_SET EXERCISE_.
Answer these from the mailing-list thread:
(a) In which Beam version was the underlying issue fixed?
(b) What is the longest subscription acknowledgement deadline allowed?
(c) Which state backend does the setup use, and where is the setup deployed?

_DOCUMENT TEXT_.
..........

You are viewing a plain text version of this content. The canonical link for it is here.
Posted to user@beam.apache.org by Maximilian Michels <mx...@apache.org> on 2019/01/30 13:06:01 UTC
Re: Acknowledging Pubsub messages in Flink Runner
Just a heads-up that the underlying issue has been fixed for Beam 2.10.0.
I've shared this information earlier with Encho and Valeri when the
corresponding ticket was resolved (Dec 30):
https://jira.apache.org/jira/browse/BEAM-5386
Thanks,
Max
On 19.09.18 14:42, Valeri Tsolov wrote:
> Hey Max,
> I think it is possible but not sure when we are going to plan such activity.
> Will return you ASAP.
>
> Thanks,
> Valeri
>
> На пн, 17.09.2018 г. в 19:27 ч. Maximilian Michels <mxm@apache.org
> <ma...@apache.org>> написа:
>
> I wonder if you could do some profiling on the TaskManagers and see
> where they spend most of their time? That would be very helpful. If it
> is indeed `finalizeCheckpoint`, then we could introduce asynchronous
> acknowledgement. If it is in `snapshotState`, then we know that the
> bottleneck is there.
>
> Do you think profiling on the TaskManagers would be feasible?
>
> Another question: Did you activate asynchronous snapshots?
>
> Thanks,
> Max
>
> On 17.09.18 17:15, Encho Mishinev wrote:
> > Hi Max,
> >
> > I agree that the problem might not be in the acknowledgement itself. A
> > very long checkpoint could go past the subscription acknowledgement
> > deadline (10min is the maximum allowed) and hence the message might be
> > resent yielding the behaviour we see.
> >
> > In any way, the extreme slow down of checkpoints still remains
> > unexplained. This occurs even if the job simply reads from Pubsub and
> > does nothing else.
> >
> > We do use FsStateBackend using HDFS. The whole setup is deployed in
> > Kubernetes. Any ideas of why this might be happening would be of great help.
> >
> > Thanks,
> > Encho
> >
> > On Mon, Sep 17, 2018 at 4:15 PM Maximilian Michels <mxm@apache.org
> <ma...@apache.org>
> > <mailto:mxm@apache.org <ma...@apache.org>>> wrote:
> >
> > Hi Encho,
> >
> > Thanks for providing more insight into this. I've re-examined the
> > checkpointing code and couldn't find anything suspicious there.
> >
> > > The first job I stopped right when it processed more messages than I
> > > had loaded. The subscription afterwards had 52 000 unacknowledged
> > > messages.
> >
> > That does sound suspicious with a parallelism of 52, but your other
> > experiments don't confirm that there is something wrong with the
> > acknowledgment. Rather, it seems the checkpointing itself is taking
> > longer and longer. This could also be caused by long acknowlegments,
> > since this stalls in-progress checkpoints.

..........

_DATASET EXCERPTS_.
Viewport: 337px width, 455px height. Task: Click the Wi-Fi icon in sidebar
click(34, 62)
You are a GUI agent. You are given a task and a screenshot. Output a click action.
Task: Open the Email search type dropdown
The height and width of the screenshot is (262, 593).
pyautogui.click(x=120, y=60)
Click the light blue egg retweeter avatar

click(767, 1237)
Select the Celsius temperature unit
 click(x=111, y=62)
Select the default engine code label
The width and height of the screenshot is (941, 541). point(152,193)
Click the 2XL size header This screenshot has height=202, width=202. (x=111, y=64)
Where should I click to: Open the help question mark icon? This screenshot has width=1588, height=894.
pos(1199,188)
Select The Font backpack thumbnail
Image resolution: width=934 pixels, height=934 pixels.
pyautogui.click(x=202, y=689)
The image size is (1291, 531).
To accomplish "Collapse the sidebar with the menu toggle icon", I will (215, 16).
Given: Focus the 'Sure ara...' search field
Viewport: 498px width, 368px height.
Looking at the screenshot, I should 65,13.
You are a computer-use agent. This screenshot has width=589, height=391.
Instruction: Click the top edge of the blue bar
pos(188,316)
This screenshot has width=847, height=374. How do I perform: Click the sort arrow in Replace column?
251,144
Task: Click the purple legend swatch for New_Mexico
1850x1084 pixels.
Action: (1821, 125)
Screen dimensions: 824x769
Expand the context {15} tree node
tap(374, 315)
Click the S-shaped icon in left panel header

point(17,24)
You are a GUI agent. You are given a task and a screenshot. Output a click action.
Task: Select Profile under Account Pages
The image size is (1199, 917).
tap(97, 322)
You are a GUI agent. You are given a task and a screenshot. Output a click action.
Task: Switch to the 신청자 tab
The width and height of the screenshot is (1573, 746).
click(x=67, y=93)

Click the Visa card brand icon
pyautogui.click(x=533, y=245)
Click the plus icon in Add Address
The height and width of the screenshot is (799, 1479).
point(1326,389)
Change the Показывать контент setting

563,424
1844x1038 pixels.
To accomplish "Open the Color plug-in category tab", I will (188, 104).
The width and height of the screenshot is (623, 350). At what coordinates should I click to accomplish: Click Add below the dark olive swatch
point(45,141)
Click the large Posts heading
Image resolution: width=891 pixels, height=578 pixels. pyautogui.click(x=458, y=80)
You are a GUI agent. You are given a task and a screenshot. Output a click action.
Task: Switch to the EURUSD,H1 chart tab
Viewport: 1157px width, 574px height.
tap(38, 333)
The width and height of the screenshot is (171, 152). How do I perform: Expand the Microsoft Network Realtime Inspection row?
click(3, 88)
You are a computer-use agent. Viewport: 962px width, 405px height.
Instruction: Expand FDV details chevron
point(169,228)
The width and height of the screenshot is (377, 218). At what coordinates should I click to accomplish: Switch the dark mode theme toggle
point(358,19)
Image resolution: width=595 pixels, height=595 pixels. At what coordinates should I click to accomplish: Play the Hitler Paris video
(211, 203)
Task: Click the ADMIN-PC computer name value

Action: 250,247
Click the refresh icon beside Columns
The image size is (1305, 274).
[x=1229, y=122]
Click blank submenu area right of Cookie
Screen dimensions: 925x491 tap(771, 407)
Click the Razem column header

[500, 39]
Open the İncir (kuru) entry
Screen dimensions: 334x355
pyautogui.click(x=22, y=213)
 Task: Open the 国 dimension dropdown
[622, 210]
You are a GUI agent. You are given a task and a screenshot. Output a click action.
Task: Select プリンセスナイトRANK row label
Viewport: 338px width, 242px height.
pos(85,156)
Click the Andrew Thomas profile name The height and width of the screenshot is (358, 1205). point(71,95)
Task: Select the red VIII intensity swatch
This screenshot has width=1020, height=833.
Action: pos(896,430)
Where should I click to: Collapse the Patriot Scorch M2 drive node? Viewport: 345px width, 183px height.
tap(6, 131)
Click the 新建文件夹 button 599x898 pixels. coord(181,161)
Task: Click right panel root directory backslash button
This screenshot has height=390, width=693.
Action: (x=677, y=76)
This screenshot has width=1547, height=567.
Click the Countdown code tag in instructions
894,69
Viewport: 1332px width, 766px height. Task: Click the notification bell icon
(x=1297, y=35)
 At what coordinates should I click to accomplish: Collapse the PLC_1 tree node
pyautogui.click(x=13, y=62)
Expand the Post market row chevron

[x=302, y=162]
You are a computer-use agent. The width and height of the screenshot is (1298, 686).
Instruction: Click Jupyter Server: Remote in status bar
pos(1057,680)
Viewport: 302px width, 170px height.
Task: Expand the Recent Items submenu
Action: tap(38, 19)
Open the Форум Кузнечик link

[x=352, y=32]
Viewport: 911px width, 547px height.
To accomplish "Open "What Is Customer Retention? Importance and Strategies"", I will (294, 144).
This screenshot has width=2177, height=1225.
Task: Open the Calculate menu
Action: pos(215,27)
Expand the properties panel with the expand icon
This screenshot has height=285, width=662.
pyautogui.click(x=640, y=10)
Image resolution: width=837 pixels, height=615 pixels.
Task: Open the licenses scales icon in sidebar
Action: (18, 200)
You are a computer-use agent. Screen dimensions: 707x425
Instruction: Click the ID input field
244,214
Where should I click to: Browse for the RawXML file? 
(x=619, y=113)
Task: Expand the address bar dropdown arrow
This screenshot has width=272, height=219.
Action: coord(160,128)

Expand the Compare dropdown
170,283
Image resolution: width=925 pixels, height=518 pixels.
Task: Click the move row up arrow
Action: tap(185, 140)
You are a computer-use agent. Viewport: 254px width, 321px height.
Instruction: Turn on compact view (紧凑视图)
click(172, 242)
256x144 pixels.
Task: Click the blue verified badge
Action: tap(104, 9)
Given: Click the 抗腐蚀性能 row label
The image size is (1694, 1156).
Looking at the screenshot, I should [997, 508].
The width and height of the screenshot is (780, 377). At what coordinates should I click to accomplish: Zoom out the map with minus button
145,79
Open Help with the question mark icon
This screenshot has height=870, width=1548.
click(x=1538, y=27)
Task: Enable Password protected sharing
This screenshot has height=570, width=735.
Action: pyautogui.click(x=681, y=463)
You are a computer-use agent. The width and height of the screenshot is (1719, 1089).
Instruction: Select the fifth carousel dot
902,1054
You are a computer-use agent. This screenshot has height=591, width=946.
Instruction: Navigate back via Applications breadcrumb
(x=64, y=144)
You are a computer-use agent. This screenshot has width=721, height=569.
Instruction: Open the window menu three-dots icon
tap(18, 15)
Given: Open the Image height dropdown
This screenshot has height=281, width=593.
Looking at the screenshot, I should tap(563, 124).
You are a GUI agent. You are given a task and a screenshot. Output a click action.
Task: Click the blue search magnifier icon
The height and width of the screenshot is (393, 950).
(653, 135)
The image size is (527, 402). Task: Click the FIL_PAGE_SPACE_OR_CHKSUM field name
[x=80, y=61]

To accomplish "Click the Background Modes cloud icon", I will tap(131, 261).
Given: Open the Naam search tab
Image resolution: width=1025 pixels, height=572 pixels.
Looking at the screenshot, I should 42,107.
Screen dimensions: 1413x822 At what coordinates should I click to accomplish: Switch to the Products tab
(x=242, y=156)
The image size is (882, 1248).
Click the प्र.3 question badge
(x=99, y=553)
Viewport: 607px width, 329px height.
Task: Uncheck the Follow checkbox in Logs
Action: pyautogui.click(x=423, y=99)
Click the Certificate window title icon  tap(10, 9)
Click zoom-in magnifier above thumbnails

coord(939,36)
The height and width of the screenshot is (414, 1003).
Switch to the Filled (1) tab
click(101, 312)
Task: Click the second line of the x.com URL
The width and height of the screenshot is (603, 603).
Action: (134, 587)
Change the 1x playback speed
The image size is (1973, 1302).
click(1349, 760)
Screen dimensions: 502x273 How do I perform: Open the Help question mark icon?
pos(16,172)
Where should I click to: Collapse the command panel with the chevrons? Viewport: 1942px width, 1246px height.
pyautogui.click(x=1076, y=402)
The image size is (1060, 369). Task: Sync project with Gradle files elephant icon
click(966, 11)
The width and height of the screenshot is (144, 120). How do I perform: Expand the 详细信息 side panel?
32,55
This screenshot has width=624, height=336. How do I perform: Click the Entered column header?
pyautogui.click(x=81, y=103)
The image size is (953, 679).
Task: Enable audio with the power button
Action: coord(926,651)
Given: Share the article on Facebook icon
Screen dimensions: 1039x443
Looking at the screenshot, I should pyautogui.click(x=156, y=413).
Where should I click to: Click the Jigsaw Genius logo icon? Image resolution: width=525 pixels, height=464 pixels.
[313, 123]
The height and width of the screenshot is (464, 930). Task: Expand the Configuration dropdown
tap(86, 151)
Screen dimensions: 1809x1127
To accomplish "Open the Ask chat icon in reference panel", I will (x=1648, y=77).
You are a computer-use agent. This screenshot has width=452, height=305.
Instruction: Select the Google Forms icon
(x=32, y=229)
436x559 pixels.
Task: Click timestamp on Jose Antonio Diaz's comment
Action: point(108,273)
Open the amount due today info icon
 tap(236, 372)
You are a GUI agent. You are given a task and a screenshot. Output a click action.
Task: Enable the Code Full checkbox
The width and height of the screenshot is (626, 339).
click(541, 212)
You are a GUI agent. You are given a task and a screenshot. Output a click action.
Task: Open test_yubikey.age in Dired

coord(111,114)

..........

_SOLUTION TO THE EXERCISE_.
(a) Beam 2.10.0
(b) 10 minutes
(c) FsStateBackend using HDFS, deployed in Kubernetes